Rusty Hinge 2 wrote:
The message
from "Mike Lyle"

[...]
Sounds like a waste of money. If your soil is lacking something,

you
find out what it is, and replace that, not a whole lot of other
stuff. But you probably don't need anything you wouldn't get from

the
usual gardening processes: compost, bonemeal, etc, seaweed if you

can
get it, and a bit of ordinary fertiliser if you need it. There's

no
magic in volcanoes: the best thing for improving soil is growing
things in it.


It isn't a waste of time: in fact, in trials it has proved
spectacularly effective in increasing crop yields.

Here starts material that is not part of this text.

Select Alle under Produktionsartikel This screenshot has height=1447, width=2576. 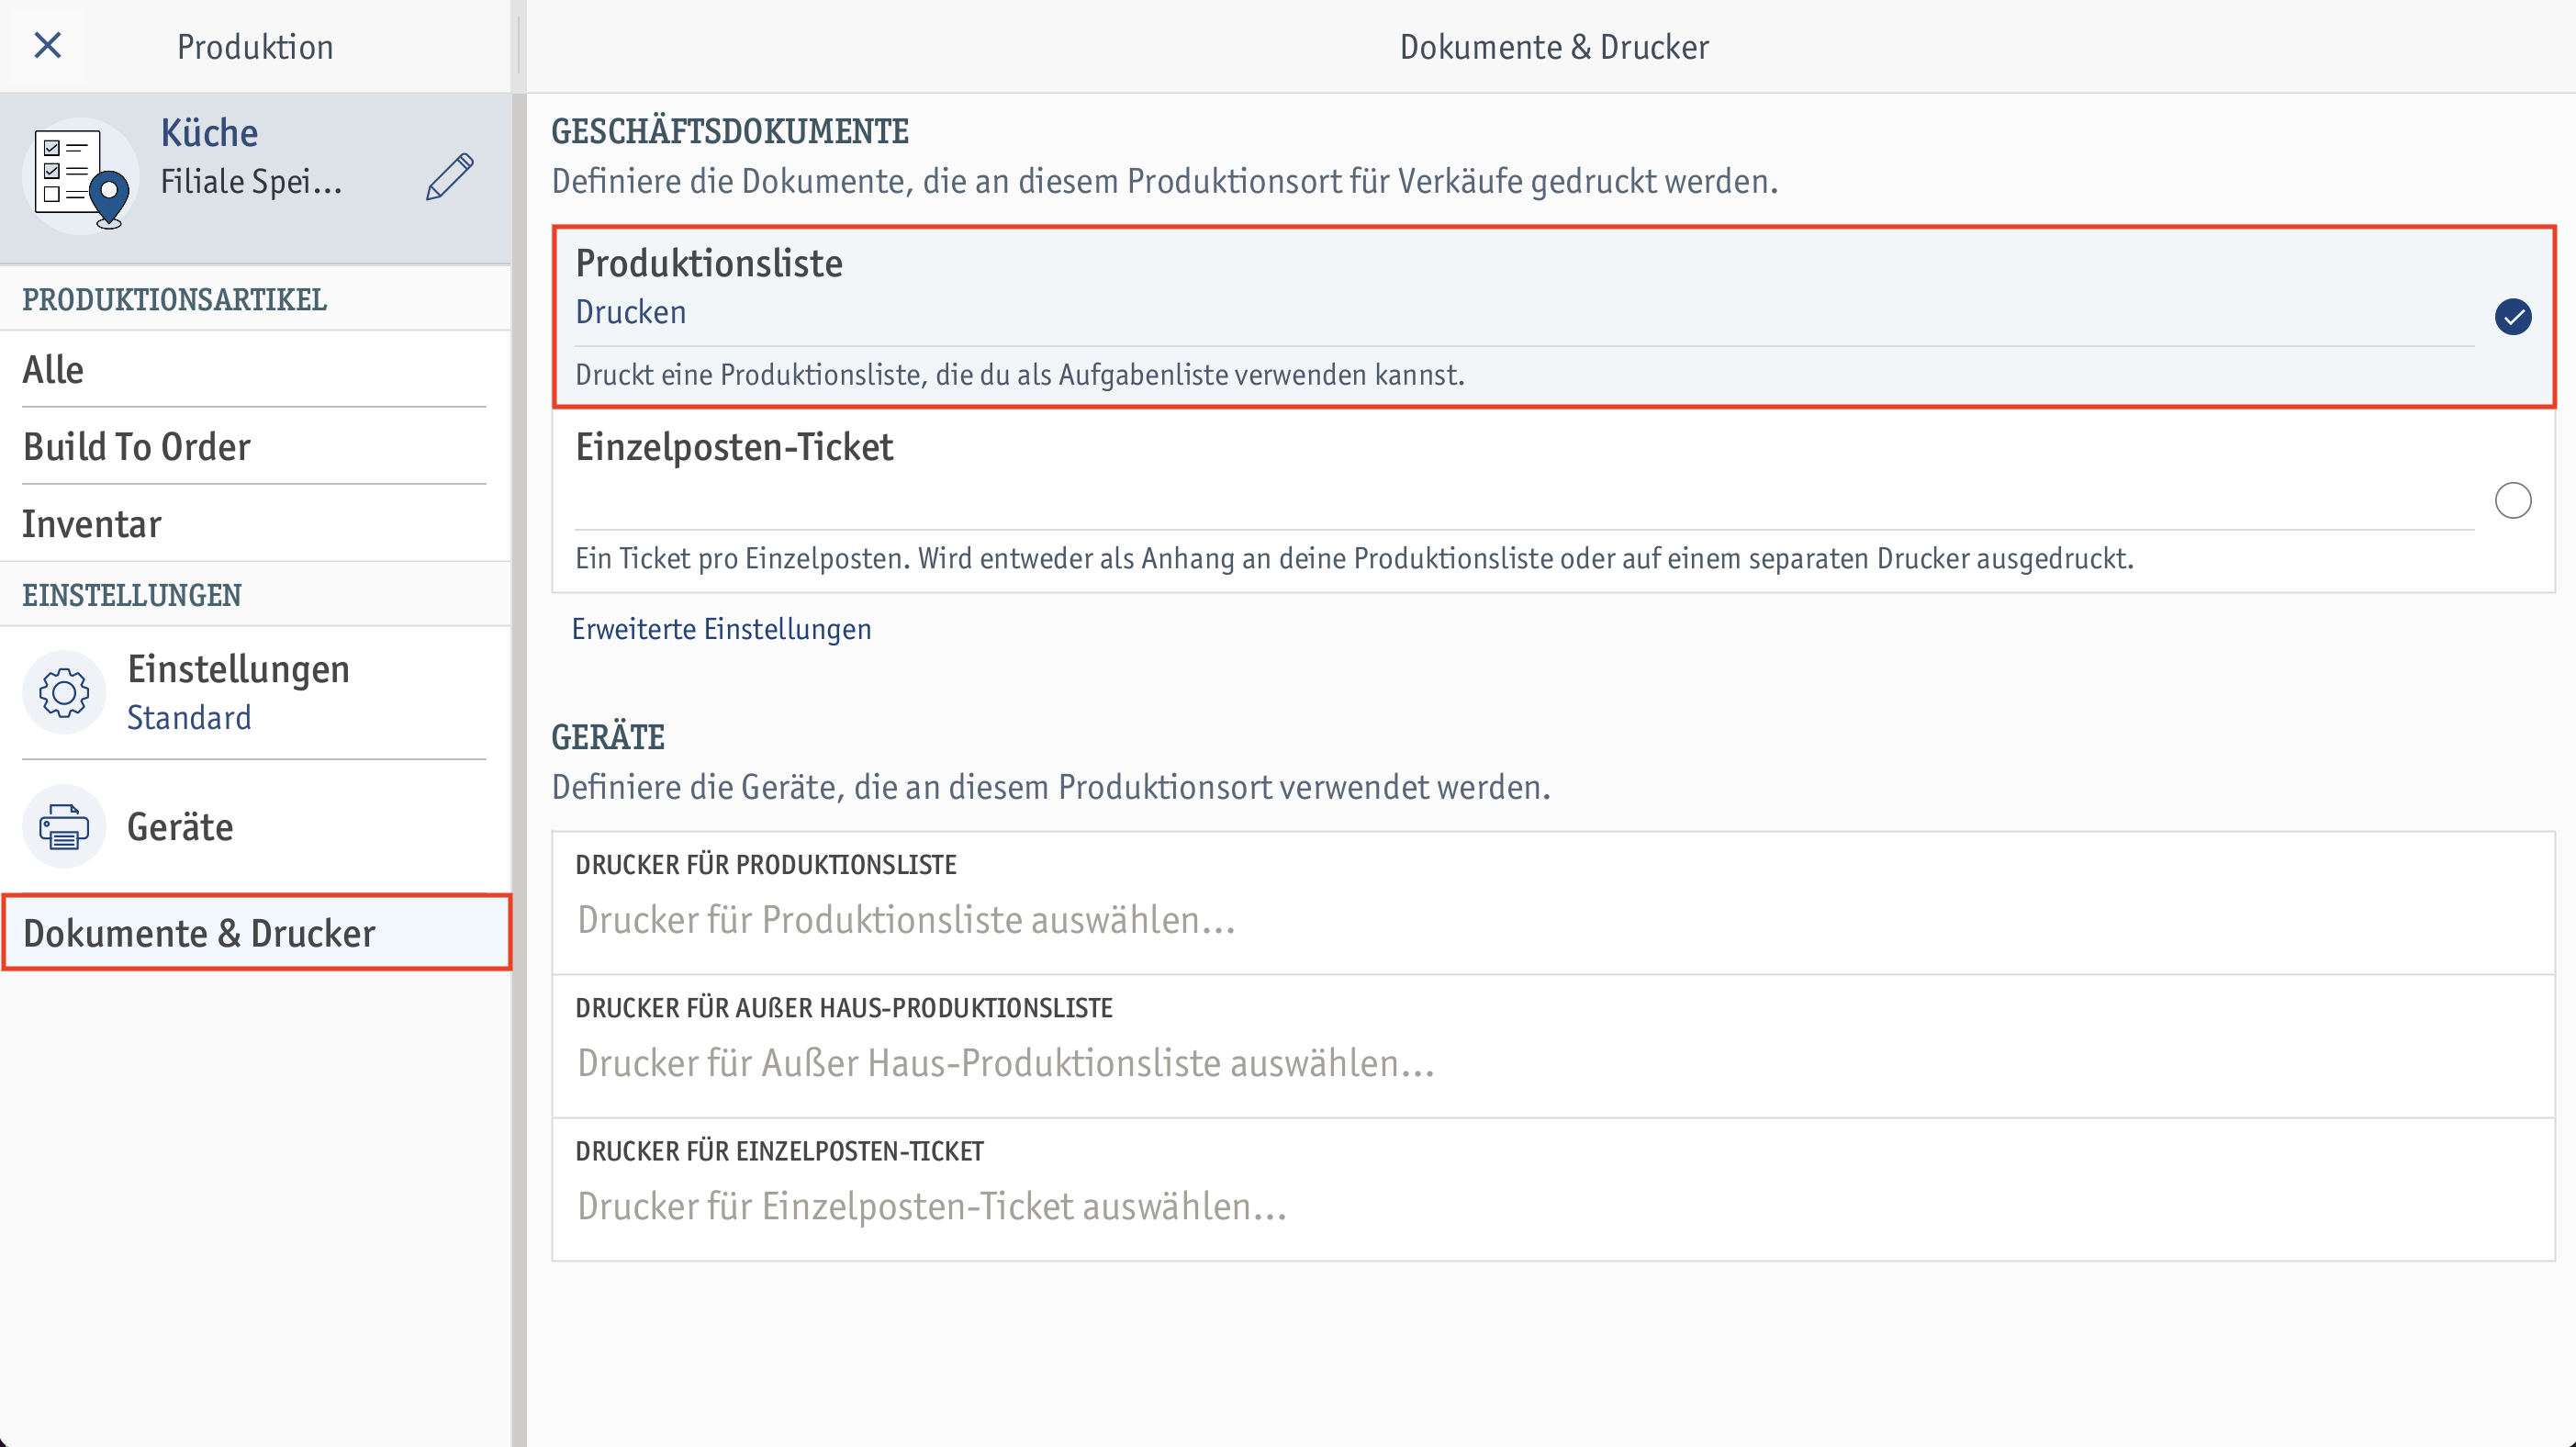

It was featured on (IIRC) one of the R4 science programmes. I can't
unforget the details, except that I think the initial experiment

was
carried out in Perthshire.


OK, I'll accept that -- unfortunately missed the prog. So how does it
work? And has it worked in other places? I can see that from time to
time a depleted soil might need trace-mineral replacement; but surely
that's a rare case?

I'm assuming that the experiments were carried out with the usual
controls, in order to avoid what I think of as "the reading-scheme
phenomenon" (impressive results achieved with a new teaching method,
but turning out to be just because of the extra attention received by
both pupils and teachers).

--
Mike.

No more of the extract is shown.